LOVE (after 48–72 hours and improving)
- Load: reintroduce pain-guided activity. Keep pain during and the next day at 3/10 or less.
- Optimism: expectations matter—most soft-tissue injuries recover well.
- Vascularization: add low-impact cardio to promote blood flow.
- Exercise: progress mobility, strength, and balance specific to the tissue injured.
Seek evaluation from a qualified clinician if pain is severe, function is limited, symptoms persist beyond 7–10 days, or red flags are present.
Special cases to know
- Tendinopathy: localized tendon pain that improves slightly after warming up but flares later or the next day. Management focuses on load management and progressive heavy slow resistance—not rest alone.
- Bone stress injury: focal bone tenderness, pain with hopping or impact, and pain that worsens with activity. Stop impact loading and see a clinician; do not try to “run through it.”
- Rhabdomyolysis: rare but serious. After extreme exertion, watch for severe muscle pain and swelling plus dark urine and malaise. Go to urgent care or the ER.
Return-to-training benchmarks
- DOMS: resume normal training once pain during and the day after is mild (≤3/10) and not worsening.
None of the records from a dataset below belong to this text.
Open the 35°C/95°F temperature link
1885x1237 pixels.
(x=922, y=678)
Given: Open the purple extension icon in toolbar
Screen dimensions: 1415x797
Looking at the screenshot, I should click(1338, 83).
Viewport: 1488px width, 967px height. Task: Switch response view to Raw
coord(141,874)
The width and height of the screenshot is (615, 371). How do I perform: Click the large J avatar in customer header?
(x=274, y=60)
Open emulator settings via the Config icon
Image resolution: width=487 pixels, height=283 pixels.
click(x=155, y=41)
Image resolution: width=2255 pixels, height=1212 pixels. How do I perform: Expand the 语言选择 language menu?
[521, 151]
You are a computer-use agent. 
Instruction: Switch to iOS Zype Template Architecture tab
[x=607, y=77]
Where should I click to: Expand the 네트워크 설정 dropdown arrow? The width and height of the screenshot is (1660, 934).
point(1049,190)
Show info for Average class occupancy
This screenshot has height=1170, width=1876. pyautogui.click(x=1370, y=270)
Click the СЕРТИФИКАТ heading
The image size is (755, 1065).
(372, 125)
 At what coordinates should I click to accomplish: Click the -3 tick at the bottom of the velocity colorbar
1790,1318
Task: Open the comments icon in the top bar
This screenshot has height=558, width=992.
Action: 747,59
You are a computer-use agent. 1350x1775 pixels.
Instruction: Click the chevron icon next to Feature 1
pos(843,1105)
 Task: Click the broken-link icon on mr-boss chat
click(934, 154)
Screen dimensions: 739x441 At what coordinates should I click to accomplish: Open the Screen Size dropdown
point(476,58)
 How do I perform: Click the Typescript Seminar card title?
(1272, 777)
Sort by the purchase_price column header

Ramp volume/intensity over 2–3 sessions.
- Injury: before full return, aim for pain-free daily activities, no swelling increase after workouts, near-symmetric range of motion, and at least 90% strength or performance compared to the other side on simple tests relevant to your sport.
Prevention tips
- Progress gradually: increase volume or intensity by about 5–10% per week; add eccentric loads slowly.
- Warm up: 5–10 minutes of easy cardio plus dynamic movements specific to your session.
- Technique and variety: good movement patterns and balanced training reduce overload.
- Recovery basics: nutrition, hydration, and consistent sleep are non-negotiable.
- Supportive strategies: compression garments or short bouts of foam rolling can modestly reduce soreness.
Medication and medical considerations
- NSAIDs can reduce pain but may impair early healing and muscle adaptation; use sparingly and discuss with a clinician if unsure.
- If you are on statins, fluoroquinolone antibiotics, or have metabolic or kidney conditions, consult a clinician early for muscle or tendon pain.